[Dataset items]
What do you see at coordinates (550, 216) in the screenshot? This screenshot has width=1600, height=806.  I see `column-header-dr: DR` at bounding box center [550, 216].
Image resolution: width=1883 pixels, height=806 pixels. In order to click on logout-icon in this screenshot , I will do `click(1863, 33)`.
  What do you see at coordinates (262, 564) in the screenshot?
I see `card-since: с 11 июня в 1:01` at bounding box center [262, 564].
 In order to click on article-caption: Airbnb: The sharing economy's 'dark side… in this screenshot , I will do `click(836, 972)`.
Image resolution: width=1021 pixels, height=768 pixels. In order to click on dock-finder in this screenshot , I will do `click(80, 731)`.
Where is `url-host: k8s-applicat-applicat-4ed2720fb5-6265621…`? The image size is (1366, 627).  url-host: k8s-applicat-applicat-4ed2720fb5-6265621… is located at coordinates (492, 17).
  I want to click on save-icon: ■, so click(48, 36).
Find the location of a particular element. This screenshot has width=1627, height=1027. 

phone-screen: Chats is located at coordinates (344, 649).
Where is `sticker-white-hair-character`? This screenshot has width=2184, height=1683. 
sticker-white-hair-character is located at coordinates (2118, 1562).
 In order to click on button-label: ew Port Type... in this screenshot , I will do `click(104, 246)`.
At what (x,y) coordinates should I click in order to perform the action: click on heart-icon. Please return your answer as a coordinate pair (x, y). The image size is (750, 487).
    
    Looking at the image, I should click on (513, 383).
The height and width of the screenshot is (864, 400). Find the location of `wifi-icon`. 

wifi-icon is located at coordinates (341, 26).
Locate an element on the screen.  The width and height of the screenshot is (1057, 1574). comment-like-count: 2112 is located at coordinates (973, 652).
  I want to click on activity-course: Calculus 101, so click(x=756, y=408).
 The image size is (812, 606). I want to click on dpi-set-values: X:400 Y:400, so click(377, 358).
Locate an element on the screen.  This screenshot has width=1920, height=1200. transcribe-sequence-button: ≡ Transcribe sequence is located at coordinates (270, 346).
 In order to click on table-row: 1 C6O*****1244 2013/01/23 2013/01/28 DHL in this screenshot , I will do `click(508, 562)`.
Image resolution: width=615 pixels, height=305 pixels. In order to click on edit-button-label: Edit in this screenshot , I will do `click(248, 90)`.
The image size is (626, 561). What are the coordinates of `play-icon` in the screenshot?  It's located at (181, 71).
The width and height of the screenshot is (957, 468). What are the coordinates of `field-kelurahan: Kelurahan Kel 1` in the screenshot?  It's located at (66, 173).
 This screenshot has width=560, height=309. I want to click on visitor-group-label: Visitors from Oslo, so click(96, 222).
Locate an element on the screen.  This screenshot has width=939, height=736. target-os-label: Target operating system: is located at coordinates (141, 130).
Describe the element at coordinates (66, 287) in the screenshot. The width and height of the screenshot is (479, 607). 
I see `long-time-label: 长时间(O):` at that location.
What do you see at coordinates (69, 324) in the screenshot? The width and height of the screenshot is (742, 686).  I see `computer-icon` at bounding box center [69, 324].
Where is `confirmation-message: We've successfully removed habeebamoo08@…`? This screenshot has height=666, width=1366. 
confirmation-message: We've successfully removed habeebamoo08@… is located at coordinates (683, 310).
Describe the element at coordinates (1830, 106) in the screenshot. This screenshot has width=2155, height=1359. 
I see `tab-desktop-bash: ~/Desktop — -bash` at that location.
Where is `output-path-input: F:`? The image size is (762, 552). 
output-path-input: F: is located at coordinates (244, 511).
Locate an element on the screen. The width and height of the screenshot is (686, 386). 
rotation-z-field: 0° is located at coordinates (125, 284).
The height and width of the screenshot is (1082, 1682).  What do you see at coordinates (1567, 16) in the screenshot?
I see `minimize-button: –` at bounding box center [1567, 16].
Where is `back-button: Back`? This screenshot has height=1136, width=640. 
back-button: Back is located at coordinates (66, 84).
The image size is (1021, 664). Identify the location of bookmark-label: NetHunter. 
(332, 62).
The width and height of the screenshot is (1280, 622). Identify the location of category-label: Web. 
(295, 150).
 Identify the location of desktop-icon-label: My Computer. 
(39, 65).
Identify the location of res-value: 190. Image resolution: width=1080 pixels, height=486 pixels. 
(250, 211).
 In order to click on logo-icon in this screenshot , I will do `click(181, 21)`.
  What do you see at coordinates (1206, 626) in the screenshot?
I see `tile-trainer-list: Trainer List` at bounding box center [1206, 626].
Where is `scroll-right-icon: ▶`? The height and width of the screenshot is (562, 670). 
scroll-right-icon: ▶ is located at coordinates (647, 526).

TASK INSTRUCTIONS >>
Please count the lines above that contain the string "sticker", treating uppercase and lowercase as different, and reply with only the number.

RESULT OF THE TASK >>
2